Data section:
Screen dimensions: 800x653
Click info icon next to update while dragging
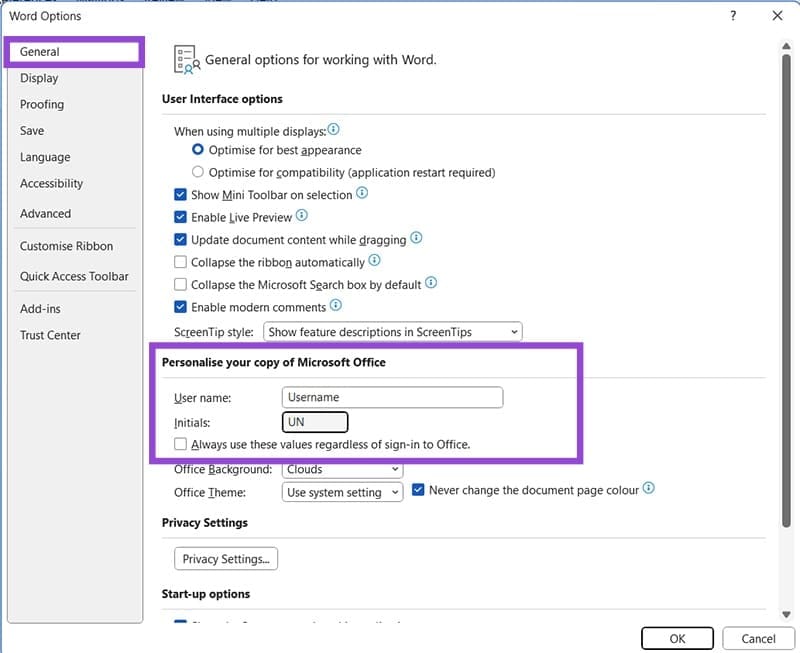click(x=416, y=239)
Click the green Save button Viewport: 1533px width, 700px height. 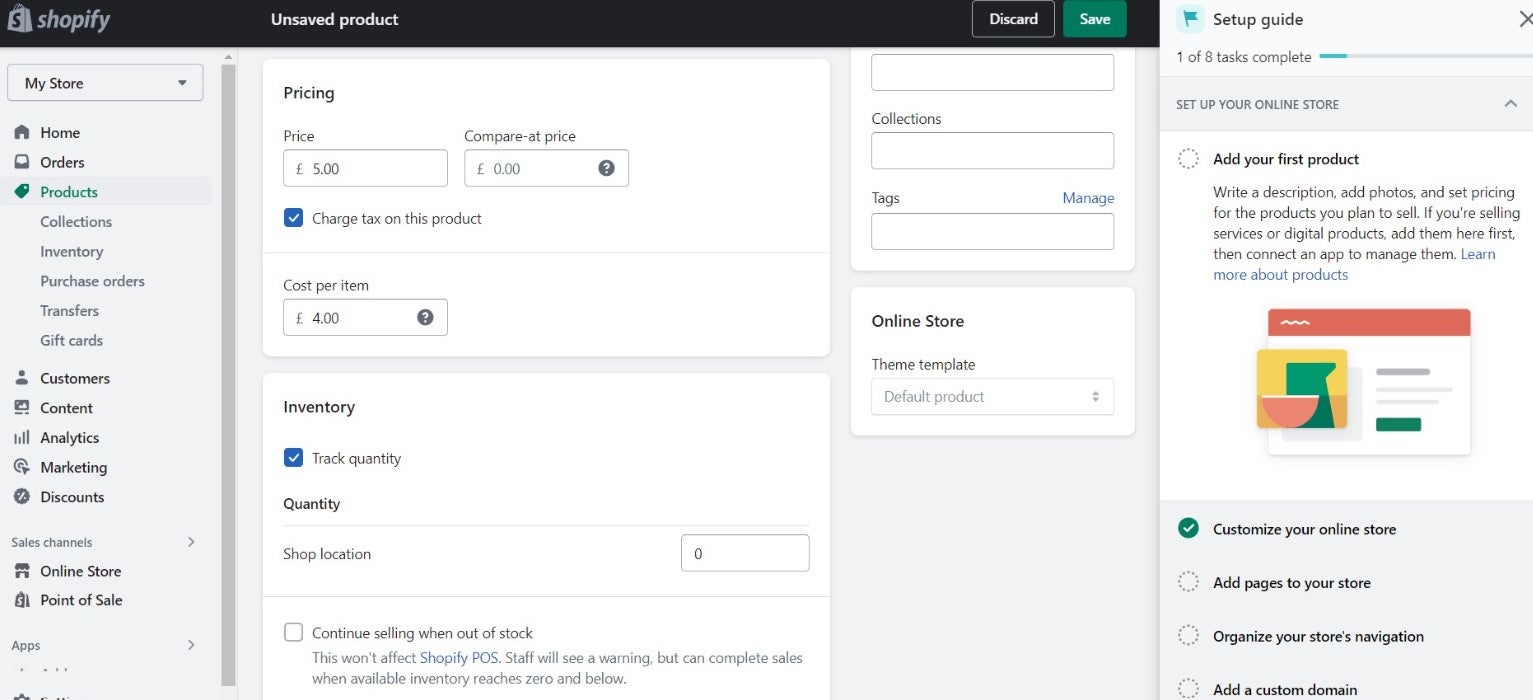(x=1094, y=19)
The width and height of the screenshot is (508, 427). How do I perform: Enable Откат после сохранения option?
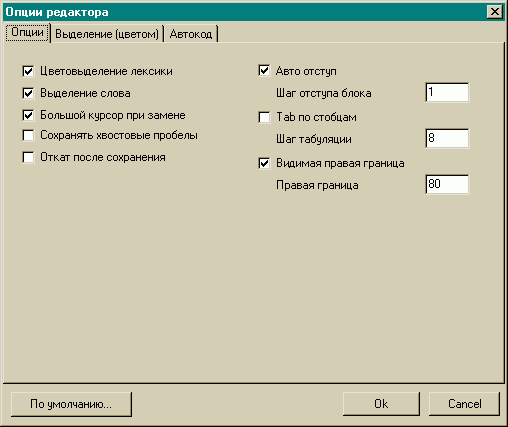point(28,157)
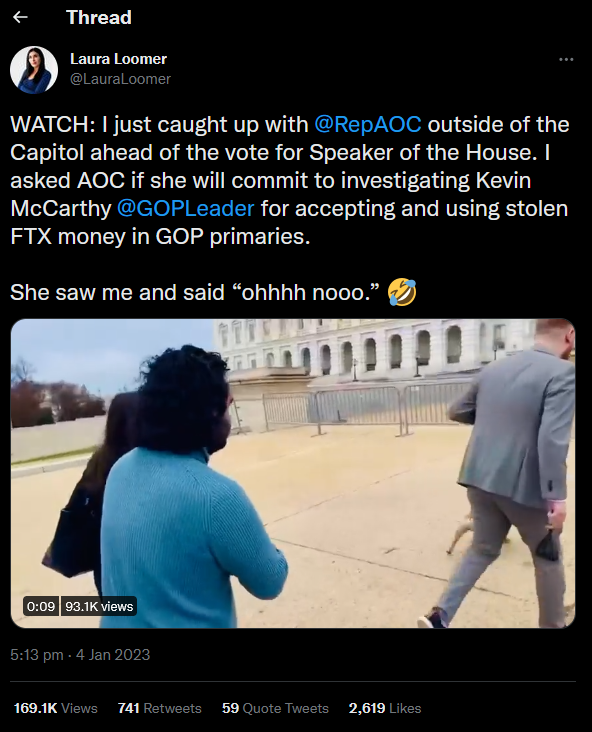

Task to complete:
The answer is to be the lines from the line that contains "The width and" through the last line of the material, retyped exactly, both included, with pictures left out, please.

Exercise result:
The width and height of the screenshot is (508, 427). How do I perform: Enable Откат после сохранения option?
point(28,157)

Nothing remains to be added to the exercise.